Até ontem à tarde, porém, o documento que dá conhecimento ao réu sobre a cobrança não havia chegado ao clube, segundo seu vice jurídico, Domingos Fleury.

— O Botafogo não foi citado de qualquer ação ajuizada pela Odebrecht — afirmou ele ontem ao Jogo Extra.

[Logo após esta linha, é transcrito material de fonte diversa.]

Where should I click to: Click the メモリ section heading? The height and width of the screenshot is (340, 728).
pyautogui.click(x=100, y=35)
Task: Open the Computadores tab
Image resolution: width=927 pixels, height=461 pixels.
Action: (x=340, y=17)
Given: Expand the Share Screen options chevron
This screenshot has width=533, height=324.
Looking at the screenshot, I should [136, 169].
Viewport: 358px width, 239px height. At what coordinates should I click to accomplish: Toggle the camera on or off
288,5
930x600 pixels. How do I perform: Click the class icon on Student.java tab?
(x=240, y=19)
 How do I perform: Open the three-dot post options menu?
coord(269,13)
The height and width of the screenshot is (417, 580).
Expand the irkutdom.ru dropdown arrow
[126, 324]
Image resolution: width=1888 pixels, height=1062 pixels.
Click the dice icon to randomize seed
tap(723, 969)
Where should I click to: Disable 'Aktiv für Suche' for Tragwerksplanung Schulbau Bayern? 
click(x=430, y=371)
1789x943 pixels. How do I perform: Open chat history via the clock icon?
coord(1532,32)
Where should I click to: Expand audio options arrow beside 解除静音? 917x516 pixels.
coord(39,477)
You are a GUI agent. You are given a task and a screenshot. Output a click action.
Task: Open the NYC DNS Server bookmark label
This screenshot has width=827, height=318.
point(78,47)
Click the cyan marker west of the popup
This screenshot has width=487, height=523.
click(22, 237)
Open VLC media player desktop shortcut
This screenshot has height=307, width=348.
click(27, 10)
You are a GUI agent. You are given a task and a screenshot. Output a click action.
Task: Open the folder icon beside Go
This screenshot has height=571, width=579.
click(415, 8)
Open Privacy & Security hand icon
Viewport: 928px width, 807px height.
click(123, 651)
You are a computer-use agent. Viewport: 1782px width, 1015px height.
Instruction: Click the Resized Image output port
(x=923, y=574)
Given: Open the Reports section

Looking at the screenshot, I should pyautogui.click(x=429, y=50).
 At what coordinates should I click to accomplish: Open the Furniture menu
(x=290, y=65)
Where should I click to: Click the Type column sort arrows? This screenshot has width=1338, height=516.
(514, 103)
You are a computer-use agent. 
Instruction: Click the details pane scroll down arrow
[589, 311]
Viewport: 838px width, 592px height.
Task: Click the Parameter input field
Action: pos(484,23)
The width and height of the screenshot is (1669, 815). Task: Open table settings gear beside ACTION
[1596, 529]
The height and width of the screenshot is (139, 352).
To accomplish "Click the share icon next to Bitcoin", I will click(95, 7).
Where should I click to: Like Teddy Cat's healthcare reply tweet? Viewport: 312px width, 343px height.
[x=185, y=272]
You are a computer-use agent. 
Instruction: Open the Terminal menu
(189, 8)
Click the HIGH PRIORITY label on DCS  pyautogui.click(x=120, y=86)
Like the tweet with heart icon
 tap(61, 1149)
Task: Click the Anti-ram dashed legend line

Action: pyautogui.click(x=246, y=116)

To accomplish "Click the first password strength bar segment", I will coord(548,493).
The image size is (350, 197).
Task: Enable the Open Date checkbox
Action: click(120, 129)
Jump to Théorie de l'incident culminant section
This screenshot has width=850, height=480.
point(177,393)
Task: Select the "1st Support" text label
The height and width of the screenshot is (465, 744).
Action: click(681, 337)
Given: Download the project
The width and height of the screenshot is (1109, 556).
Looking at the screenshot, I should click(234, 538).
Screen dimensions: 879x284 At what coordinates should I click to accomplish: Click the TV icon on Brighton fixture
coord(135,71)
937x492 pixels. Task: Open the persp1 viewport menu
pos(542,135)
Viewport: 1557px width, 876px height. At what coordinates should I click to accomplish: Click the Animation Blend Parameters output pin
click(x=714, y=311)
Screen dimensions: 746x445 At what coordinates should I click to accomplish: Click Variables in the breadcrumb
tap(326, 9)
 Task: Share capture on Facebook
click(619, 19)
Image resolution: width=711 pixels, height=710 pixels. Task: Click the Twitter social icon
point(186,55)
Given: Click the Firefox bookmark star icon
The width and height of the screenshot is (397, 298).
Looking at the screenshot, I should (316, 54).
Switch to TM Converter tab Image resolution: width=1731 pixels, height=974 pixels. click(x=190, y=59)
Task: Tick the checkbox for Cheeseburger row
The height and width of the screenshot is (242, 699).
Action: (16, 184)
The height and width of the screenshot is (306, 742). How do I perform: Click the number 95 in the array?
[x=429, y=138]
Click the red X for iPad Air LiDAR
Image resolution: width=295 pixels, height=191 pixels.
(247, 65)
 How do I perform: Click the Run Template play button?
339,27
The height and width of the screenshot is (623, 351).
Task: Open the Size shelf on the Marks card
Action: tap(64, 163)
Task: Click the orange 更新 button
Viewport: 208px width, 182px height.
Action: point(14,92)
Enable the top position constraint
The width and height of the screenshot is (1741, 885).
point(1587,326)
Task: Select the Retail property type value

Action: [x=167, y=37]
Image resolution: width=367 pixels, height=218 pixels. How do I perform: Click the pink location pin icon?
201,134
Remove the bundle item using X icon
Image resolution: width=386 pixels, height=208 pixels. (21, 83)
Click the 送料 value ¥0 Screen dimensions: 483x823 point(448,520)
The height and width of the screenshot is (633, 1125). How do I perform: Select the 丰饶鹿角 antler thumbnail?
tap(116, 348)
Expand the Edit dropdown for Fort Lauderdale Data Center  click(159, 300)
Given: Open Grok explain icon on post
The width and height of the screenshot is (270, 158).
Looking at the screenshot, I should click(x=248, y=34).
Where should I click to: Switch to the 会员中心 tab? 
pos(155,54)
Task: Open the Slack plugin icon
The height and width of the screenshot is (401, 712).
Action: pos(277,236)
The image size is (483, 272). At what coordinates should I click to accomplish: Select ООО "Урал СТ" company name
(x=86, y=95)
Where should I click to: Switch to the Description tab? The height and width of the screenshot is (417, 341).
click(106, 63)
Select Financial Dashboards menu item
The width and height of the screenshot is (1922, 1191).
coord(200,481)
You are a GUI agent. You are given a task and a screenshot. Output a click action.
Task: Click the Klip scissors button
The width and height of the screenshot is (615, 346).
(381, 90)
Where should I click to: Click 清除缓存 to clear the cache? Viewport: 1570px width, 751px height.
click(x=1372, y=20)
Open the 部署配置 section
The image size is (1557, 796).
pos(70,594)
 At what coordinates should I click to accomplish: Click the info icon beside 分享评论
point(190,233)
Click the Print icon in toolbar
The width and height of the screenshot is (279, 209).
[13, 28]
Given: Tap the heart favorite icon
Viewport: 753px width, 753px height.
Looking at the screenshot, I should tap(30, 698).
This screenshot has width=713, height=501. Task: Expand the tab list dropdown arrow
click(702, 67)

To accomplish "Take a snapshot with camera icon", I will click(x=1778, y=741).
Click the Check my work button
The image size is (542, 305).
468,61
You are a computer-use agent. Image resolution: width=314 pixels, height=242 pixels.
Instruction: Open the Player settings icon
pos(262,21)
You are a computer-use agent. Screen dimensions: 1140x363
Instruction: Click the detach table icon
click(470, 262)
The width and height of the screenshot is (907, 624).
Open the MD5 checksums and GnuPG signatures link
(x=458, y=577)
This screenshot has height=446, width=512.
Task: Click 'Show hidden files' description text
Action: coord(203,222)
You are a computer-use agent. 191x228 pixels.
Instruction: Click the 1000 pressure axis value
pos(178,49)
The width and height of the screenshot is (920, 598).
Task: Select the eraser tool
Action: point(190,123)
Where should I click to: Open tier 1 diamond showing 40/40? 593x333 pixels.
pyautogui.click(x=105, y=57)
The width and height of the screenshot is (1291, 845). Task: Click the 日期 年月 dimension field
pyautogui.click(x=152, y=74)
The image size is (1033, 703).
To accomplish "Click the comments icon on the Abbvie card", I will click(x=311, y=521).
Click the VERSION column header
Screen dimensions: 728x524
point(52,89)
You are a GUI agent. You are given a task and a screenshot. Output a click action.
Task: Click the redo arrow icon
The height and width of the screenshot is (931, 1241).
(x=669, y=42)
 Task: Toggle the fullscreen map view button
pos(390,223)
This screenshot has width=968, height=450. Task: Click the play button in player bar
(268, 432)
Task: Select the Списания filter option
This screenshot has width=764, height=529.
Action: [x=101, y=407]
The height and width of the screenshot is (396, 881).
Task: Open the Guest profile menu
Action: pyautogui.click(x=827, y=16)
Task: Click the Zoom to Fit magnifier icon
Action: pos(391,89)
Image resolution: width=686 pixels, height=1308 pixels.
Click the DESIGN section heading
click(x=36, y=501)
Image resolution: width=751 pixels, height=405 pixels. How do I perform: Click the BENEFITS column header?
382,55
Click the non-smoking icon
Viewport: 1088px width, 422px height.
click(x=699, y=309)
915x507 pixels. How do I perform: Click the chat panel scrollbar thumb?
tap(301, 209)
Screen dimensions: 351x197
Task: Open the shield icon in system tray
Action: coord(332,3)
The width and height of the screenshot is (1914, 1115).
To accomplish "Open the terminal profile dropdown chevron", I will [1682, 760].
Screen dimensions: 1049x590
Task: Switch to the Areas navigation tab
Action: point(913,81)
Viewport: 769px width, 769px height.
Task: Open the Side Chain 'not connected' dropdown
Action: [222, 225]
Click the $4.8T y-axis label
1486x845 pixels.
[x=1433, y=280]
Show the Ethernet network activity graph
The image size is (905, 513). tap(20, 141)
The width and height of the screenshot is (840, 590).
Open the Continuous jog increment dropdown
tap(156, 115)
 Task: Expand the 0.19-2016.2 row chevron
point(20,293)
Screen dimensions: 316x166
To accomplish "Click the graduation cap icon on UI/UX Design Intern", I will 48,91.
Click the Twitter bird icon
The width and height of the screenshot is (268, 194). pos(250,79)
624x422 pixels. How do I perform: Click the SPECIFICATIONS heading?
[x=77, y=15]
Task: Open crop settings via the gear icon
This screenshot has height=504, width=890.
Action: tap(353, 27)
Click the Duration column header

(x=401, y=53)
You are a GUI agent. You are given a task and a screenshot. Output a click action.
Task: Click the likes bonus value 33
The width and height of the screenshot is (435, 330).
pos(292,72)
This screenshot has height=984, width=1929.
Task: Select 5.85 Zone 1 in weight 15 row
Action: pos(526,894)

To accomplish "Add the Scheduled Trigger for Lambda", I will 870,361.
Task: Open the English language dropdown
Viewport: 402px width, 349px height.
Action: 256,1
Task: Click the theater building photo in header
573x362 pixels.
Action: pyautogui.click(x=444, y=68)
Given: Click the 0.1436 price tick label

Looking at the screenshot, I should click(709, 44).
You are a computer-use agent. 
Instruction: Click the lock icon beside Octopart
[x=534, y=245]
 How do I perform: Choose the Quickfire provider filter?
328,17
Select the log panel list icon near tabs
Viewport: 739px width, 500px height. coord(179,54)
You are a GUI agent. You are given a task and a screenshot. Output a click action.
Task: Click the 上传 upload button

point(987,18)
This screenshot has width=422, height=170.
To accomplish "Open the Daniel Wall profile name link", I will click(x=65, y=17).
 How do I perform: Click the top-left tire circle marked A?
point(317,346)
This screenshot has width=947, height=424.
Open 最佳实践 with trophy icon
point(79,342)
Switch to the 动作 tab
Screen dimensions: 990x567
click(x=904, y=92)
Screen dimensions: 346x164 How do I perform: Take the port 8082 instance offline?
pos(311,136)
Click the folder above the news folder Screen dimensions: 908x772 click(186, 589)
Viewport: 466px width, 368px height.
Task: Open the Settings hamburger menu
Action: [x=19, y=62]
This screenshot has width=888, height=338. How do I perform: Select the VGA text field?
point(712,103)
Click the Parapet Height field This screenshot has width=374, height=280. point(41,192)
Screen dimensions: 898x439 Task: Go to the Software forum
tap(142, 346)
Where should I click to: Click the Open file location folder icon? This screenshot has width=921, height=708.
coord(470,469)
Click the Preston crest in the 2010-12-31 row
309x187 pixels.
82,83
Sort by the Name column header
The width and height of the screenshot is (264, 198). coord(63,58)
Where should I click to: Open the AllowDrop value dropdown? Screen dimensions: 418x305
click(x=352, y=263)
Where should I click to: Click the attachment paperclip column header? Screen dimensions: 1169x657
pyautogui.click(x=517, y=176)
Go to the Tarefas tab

Em nota, a Odebrecht diz que “firmou contrato lícito de empréstimo com o Botafogo em 2013 e, como não houve pagamento por parte do clube, ajuizou ação de cobrança em outubro, tendo o juiz determinado a citação do Botafogo, na última sexta-feira (dia 20)”. Segundo o site do Tribunal de Justiça do Rio de Janeiro, a ação foi aberta no dia 4.

Uma entrevista dada pelo presidente Carlos Eduardo Pereira em janeiro, na qual ele confirma a entrada dos pagamentos no clube, passou a circular novamente na internet, como espécie de “prova” de que os recursos não foram desviados pela gestão anterior como parte de um acordo escuso.

— A gente já identificou as entradas — afirmou ele, que disse ainda: — Como credor, eles não fizeram qualquer movimento com relação ao Botafogo. E como devedor, eu estou quieto, porque não tenho condições de pagar.

Há também um inquérito sobre a interdição do Nilton Santos no Ministério Público do Rio. O órgão afirmou em nota que aguarda uma análise do Tribunal de Contas do Município sobre o acordo que fez o estádio fechar.